# Collected data
%%
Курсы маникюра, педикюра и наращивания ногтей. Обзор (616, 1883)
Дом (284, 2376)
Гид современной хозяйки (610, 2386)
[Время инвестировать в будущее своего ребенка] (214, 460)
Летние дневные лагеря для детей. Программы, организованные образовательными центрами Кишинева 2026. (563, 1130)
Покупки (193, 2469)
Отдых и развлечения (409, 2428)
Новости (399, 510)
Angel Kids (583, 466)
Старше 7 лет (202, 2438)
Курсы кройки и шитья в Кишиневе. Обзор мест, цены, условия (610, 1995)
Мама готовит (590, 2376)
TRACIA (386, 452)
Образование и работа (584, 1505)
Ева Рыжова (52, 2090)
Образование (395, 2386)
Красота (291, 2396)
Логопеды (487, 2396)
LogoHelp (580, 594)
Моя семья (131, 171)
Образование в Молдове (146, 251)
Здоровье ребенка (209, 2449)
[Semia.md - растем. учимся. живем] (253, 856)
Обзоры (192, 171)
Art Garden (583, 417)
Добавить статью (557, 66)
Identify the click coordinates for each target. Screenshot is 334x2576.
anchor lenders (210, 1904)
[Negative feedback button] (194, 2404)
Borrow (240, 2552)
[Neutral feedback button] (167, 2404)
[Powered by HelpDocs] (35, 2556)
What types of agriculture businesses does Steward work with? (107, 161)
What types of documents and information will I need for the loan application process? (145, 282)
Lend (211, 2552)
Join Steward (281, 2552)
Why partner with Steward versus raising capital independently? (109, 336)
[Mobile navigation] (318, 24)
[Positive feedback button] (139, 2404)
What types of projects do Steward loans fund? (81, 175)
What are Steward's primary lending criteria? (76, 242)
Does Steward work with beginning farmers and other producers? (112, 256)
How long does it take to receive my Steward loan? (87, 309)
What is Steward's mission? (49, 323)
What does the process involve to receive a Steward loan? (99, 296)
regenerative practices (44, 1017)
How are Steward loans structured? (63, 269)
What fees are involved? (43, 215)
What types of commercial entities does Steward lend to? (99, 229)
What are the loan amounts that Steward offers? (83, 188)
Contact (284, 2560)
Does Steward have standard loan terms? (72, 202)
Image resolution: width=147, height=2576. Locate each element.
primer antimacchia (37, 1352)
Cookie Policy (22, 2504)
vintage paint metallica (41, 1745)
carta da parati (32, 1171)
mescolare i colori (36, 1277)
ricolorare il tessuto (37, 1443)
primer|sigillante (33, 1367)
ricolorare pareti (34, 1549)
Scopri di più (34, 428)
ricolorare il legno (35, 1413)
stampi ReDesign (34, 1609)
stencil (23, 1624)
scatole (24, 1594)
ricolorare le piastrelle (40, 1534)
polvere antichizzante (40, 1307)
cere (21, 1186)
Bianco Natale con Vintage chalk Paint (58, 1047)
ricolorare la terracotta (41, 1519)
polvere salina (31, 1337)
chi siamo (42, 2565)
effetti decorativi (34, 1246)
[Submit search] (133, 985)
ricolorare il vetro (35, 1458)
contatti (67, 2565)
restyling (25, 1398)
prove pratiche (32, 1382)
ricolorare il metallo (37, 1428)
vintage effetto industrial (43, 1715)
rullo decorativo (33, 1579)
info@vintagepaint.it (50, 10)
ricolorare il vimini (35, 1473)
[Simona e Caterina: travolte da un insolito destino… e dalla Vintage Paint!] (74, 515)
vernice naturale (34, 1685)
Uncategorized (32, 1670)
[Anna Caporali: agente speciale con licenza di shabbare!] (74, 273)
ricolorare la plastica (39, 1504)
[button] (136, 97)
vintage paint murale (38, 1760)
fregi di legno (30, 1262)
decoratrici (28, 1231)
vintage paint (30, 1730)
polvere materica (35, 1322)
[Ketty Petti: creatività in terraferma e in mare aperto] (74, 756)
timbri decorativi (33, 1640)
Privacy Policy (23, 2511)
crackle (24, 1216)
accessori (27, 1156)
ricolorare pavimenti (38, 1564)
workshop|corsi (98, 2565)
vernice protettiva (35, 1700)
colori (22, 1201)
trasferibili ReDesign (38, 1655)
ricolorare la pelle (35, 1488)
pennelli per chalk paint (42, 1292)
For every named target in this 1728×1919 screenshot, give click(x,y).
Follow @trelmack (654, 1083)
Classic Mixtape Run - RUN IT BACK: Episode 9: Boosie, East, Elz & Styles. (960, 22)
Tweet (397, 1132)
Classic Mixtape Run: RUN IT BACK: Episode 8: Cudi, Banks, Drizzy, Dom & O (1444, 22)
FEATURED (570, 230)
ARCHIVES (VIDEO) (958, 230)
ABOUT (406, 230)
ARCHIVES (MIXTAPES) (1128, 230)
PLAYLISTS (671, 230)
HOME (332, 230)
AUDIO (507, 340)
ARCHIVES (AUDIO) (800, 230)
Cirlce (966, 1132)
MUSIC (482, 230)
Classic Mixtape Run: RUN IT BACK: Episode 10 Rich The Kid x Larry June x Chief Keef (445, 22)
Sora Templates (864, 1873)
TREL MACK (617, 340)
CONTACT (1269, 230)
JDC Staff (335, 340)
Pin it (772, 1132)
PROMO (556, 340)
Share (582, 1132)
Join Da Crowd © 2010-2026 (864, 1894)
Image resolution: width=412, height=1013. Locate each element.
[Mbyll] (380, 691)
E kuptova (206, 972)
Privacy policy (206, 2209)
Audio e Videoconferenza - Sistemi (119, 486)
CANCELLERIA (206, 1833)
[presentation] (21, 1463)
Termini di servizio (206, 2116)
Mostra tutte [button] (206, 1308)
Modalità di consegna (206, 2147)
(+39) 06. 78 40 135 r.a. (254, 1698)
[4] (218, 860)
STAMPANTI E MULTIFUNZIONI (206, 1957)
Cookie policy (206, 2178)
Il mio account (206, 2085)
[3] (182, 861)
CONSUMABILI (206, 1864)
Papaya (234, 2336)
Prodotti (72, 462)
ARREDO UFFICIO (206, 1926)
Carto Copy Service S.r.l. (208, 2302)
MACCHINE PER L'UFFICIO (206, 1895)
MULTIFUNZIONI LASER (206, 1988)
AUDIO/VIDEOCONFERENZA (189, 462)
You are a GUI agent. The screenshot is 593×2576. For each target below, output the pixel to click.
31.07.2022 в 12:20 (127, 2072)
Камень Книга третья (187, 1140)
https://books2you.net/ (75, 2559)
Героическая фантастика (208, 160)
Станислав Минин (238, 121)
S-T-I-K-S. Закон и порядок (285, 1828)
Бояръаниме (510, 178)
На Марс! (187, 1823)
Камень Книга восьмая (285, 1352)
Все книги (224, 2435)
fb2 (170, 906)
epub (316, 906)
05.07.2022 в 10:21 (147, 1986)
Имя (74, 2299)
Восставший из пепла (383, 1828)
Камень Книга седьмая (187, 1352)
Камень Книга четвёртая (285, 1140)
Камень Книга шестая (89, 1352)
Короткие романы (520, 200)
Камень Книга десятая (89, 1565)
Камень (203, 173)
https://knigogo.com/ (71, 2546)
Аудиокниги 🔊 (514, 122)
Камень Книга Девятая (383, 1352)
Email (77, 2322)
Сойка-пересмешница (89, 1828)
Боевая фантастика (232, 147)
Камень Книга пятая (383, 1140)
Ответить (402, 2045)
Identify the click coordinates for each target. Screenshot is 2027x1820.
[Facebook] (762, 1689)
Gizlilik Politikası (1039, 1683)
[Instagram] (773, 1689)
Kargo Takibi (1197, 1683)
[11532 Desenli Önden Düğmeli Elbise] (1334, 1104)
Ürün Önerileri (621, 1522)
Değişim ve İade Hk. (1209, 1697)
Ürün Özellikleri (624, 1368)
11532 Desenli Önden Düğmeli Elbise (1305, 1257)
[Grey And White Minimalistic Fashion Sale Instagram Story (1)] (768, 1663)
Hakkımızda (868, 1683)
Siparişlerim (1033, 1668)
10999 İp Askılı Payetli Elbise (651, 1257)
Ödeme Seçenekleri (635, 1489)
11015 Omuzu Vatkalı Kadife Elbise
%%
# Work order
Only the lines above starting with the one with "TREL MACK (617, 340)" and going through the one with "ARREDO UFFICIO (206, 1926)" are to be copied, word for word and with both ends kept.

# Task answer
TREL MACK (617, 340)
CONTACT (1269, 230)
JDC Staff (335, 340)
Pin it (772, 1132)
PROMO (556, 340)
Share (582, 1132)
Join Da Crowd © 2010-2026 (864, 1894)
Image resolution: width=412, height=1013. Locate each element.
[Mbyll] (380, 691)
E kuptova (206, 972)
Privacy policy (206, 2209)
Audio e Videoconferenza - Sistemi (119, 486)
CANCELLERIA (206, 1833)
[presentation] (21, 1463)
Termini di servizio (206, 2116)
Mostra tutte [button] (206, 1308)
Modalità di consegna (206, 2147)
(+39) 06. 78 40 135 r.a. (254, 1698)
[4] (218, 860)
STAMPANTI E MULTIFUNZIONI (206, 1957)
Cookie policy (206, 2178)
Il mio account (206, 2085)
[3] (182, 861)
CONSUMABILI (206, 1864)
Papaya (234, 2336)
Prodotti (72, 462)
ARREDO UFFICIO (206, 1926)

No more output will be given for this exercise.